A Carla é duplamente não verbal. Ambas são-lhe impostas. Uma pela sua neurologia. A outra pela Sociedade. A história de Carla questiona a epistemologia dominante, que confunde verbalização com consciência ou competência. A linguagem da deficiência pode obscurecer formas não reconhecidas de conhecimento. A filosofia do autismo propõe uma ética da escuta radical — dar lugar ao saber vivido das pessoas autistas, mesmo quando a sua expressão desafia as normas habituais. E esta fiilosofia pode e deve ser construida e vivida no espaço psicoterapêutico, espaço onde o saber vivido e experencial das pessoas autistas pode ser olhado, escutado, trabalhado, validado. Cada encontro clínico torna-se um convite a despatologizar a diferença e a reimaginar os modos de escuta, cuidado e reconhecimento.
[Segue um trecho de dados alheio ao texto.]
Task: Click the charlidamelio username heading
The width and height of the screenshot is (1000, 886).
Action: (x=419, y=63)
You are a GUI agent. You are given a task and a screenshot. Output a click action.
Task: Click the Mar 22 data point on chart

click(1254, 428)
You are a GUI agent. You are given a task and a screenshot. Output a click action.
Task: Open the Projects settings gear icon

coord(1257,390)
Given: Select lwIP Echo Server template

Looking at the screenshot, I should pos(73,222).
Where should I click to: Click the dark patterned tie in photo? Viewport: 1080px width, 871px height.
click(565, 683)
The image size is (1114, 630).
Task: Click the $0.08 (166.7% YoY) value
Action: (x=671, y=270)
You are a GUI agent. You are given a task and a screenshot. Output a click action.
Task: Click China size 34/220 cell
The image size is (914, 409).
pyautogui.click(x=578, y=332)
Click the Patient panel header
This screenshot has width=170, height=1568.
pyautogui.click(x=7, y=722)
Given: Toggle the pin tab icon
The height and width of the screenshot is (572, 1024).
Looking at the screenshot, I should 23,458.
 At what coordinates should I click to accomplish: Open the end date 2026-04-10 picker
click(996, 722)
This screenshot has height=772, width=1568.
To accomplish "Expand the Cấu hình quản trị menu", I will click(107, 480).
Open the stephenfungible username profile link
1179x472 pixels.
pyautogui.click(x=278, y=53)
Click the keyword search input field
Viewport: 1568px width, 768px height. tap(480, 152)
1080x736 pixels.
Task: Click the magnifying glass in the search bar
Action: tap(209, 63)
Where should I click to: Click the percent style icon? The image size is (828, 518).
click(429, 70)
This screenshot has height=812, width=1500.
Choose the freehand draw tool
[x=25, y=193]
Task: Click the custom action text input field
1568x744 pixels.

Ao abordarmos o autismo a partir da filosofia, questionamos não só o que é o autismo, mas também o que somos nós enquanto clínicos, terapeutas e seres humanos. O desafio não é curar o autismo, mas curar a forma como a normalidade se impõe como tirania. A psicologia contemporânea, ao lidar com o autismo, tem frequentemente priorizado modelos explicativos externos, observacionais e normativos. Tais modelos tendem a descrever o comportamento autista em termos de défices (na empatia, na teoria da mente, na comunicação), partindo de um ponto de vista heterocentrado e funcional. Contudo, a tradição fenomenológica oferece um caminho alternativo: compreender o sujeito autista a partir da sua vivência primeira, do seu corpo vivido, da sua presença no mundo e da sua consciência de si. Esta abordagem não visa negar as dificuldades reais que o autismo pode implicar, mas propõe uma reorientação ética e epistemológica: compreender a pessoa autista a partir da forma como ela própria se compreende, e não apenas a partir de modelos interpretativos que a colocam como “outro deficiente”.


A compreensão humana da pessoa autista exige um duplo movimento: um que se dirige ao modo como o outro a percebe, e outro, mais silencioso, que procura escutar como ela própria se percebe. Este segundo movimento — o da autoconsciência da pessoa autista — é frequentemente negligenciado ou desconsiderado em contextos clínicos, educativos e sociais. No entanto, constitui a chave para uma abordagem ética e verdadeiramente compreensiva da neurodivergência.


Precisamos enquanto pessoas não autistas e ainda mais como clínicos que trabalhos com pessoas autistas fugir ao erro empático. Tal como Martin Buber partilhou em relação à compreensão interpessoal, dizendo que esta implica um esforço de alteridade. Colocar-se diante do outro sem reduzi-lo ao próprio modo de ser. No entanto, ao tentar compreender a pessoa autista, os profissionais e familiares muitas vezes projectam expectativas neurotípicas sobre comportamentos, silêncios ou formas de estar. O que é lido como desinteresse pode ser, na verdade, sobrecarga sensorial. O que parece falta de insight pode ocultar uma reflexão interna contínua e silenciosa.


E este exercicio da inclusão da filosofia do autismo não retira a importância do modelo médico e das suas assunções. Não relega para um segundo plano o diagnóstico tal qual ele hoje é compreendido, ou a importância da intervenção psicológica e médica. Muito pelo contrário, engloba todos eles na procura de estar com o Outro autista. Neste sentido, compreender a pessoa autista requer uma escuta que não procura adaptar o outro ao próprio quadro de referências, mas que se deixa afectar pela diferença. É uma escuta filosófica, clínica e ética — que reconhece que há múltiplas formas de ser pessoa, e que todas merecem consideração e sentido.


A compreensão da pessoa autista não pode ser construída apenas a partir de fora. Requer um esforço deliberado de aproximação à sua autoconsciência, muitas vezes comunicada por vias alternativas, subtis ou profundamente idiossincráticas. Quando abrimos espaço à forma como a pessoa autista se compreende a si mesma — com os seus ritmos, metáforas e silêncios — não apenas a compreendemos melhor: reaprendemos o que é compreender alguém.